┌──
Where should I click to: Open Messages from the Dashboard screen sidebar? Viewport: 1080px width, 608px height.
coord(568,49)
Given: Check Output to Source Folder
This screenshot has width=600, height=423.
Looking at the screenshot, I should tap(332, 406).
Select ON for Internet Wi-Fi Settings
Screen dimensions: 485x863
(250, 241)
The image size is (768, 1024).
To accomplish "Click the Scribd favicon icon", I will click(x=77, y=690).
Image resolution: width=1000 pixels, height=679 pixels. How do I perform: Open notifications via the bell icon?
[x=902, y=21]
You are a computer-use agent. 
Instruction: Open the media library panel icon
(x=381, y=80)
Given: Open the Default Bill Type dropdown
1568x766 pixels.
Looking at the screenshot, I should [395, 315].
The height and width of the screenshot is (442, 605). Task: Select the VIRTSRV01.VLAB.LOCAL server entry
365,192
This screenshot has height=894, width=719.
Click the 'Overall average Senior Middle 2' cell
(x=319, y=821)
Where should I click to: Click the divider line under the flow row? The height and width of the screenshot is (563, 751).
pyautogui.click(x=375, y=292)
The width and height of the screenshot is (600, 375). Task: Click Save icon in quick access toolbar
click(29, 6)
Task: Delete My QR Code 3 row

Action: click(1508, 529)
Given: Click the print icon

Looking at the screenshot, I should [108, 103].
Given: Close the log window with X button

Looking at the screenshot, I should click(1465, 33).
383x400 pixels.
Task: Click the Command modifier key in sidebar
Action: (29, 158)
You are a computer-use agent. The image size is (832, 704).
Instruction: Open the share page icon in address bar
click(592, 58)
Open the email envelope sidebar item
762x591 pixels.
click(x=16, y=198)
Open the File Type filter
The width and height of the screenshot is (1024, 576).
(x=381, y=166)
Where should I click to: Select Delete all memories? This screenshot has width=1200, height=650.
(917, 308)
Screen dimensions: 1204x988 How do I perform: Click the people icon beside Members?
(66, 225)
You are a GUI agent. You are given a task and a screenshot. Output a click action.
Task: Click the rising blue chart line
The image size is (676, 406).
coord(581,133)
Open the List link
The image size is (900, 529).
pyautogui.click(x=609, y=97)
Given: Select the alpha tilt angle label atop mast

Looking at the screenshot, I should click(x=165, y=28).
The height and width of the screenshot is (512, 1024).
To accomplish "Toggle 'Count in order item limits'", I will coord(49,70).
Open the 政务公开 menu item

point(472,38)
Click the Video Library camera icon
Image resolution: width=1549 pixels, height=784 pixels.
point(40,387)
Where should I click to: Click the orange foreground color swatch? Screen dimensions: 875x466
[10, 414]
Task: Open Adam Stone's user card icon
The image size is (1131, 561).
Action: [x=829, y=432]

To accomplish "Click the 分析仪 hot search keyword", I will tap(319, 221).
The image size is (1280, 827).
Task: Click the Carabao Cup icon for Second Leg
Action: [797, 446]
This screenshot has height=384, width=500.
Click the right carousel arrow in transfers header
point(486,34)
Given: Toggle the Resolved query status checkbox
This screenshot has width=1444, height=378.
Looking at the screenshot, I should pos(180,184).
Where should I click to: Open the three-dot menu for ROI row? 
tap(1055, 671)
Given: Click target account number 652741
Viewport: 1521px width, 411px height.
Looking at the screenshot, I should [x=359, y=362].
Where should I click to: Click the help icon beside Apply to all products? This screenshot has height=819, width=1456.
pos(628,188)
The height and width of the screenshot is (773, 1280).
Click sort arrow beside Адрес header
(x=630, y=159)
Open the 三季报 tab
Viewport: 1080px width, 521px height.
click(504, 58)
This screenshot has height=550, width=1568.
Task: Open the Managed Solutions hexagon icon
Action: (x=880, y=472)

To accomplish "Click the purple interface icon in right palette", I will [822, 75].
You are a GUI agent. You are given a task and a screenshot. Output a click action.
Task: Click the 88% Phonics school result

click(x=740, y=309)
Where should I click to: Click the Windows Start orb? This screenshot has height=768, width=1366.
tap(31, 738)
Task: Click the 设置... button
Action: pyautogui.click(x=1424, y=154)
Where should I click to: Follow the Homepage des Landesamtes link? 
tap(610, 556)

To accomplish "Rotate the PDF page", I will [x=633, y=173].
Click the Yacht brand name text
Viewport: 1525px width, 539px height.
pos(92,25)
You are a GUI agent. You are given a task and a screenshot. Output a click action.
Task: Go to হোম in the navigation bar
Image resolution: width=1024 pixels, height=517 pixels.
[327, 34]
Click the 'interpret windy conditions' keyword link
└──
▶ _Directions_
The records above should be duplicated in full, exactly as given.

▶ _Result of this task_
Where should I click to: Open Messages from the Dashboard screen sidebar? Viewport: 1080px width, 608px height.
coord(568,49)
Given: Check Output to Source Folder
This screenshot has width=600, height=423.
Looking at the screenshot, I should tap(332, 406).
Select ON for Internet Wi-Fi Settings
Screen dimensions: 485x863
(250, 241)
The image size is (768, 1024).
To accomplish "Click the Scribd favicon icon", I will click(x=77, y=690).
Image resolution: width=1000 pixels, height=679 pixels. How do I perform: Open notifications via the bell icon?
[x=902, y=21]
You are a computer-use agent. 
Instruction: Open the media library panel icon
(x=381, y=80)
Given: Open the Default Bill Type dropdown
1568x766 pixels.
Looking at the screenshot, I should [395, 315].
The height and width of the screenshot is (442, 605). Task: Select the VIRTSRV01.VLAB.LOCAL server entry
365,192
This screenshot has height=894, width=719.
Click the 'Overall average Senior Middle 2' cell
(x=319, y=821)
Where should I click to: Click the divider line under the flow row? The height and width of the screenshot is (563, 751).
pyautogui.click(x=375, y=292)
The width and height of the screenshot is (600, 375). Task: Click Save icon in quick access toolbar
click(29, 6)
Task: Delete My QR Code 3 row

Action: click(1508, 529)
Given: Click the print icon

Looking at the screenshot, I should [108, 103].
Given: Close the log window with X button

Looking at the screenshot, I should click(1465, 33).
383x400 pixels.
Task: Click the Command modifier key in sidebar
Action: (29, 158)
You are a computer-use agent. The image size is (832, 704).
Instruction: Open the share page icon in address bar
click(592, 58)
Open the email envelope sidebar item
762x591 pixels.
click(x=16, y=198)
Open the File Type filter
The width and height of the screenshot is (1024, 576).
(x=381, y=166)
Where should I click to: Select Delete all memories? This screenshot has width=1200, height=650.
(917, 308)
Screen dimensions: 1204x988 How do I perform: Click the people icon beside Members?
(66, 225)
You are a GUI agent. You are given a task and a screenshot. Output a click action.
Task: Click the rising blue chart line
The image size is (676, 406).
coord(581,133)
Open the List link
The image size is (900, 529).
pyautogui.click(x=609, y=97)
Given: Select the alpha tilt angle label atop mast

Looking at the screenshot, I should click(x=165, y=28).
The height and width of the screenshot is (512, 1024).
To accomplish "Toggle 'Count in order item limits'", I will coord(49,70).
Open the 政务公开 menu item

point(472,38)
Click the Video Library camera icon
Image resolution: width=1549 pixels, height=784 pixels.
point(40,387)
Where should I click to: Click the orange foreground color swatch? Screen dimensions: 875x466
[10, 414]
Task: Open Adam Stone's user card icon
The image size is (1131, 561).
Action: [x=829, y=432]

To accomplish "Click the 分析仪 hot search keyword", I will tap(319, 221).
The image size is (1280, 827).
Task: Click the Carabao Cup icon for Second Leg
Action: [797, 446]
This screenshot has height=384, width=500.
Click the right carousel arrow in transfers header
point(486,34)
Given: Toggle the Resolved query status checkbox
This screenshot has width=1444, height=378.
Looking at the screenshot, I should pos(180,184).
Where should I click to: Open the three-dot menu for ROI row? 
tap(1055, 671)
Given: Click target account number 652741
Viewport: 1521px width, 411px height.
Looking at the screenshot, I should [x=359, y=362].
Where should I click to: Click the help icon beside Apply to all products? This screenshot has height=819, width=1456.
pos(628,188)
The height and width of the screenshot is (773, 1280).
Click sort arrow beside Адрес header
(x=630, y=159)
Open the 三季报 tab
Viewport: 1080px width, 521px height.
click(504, 58)
This screenshot has height=550, width=1568.
Task: Open the Managed Solutions hexagon icon
Action: (x=880, y=472)

To accomplish "Click the purple interface icon in right palette", I will [822, 75].
You are a GUI agent. You are given a task and a screenshot. Output a click action.
Task: Click the 88% Phonics school result

click(x=740, y=309)
Where should I click to: Click the Windows Start orb? This screenshot has height=768, width=1366.
tap(31, 738)
Task: Click the 设置... button
Action: pyautogui.click(x=1424, y=154)
Where should I click to: Follow the Homepage des Landesamtes link? 
tap(610, 556)

To accomplish "Rotate the PDF page", I will [x=633, y=173].
Click the Yacht brand name text
Viewport: 1525px width, 539px height.
pos(92,25)
You are a GUI agent. You are given a task and a screenshot. Output a click action.
Task: Go to হোম in the navigation bar
Image resolution: width=1024 pixels, height=517 pixels.
[327, 34]
Click the 'interpret windy conditions' keyword link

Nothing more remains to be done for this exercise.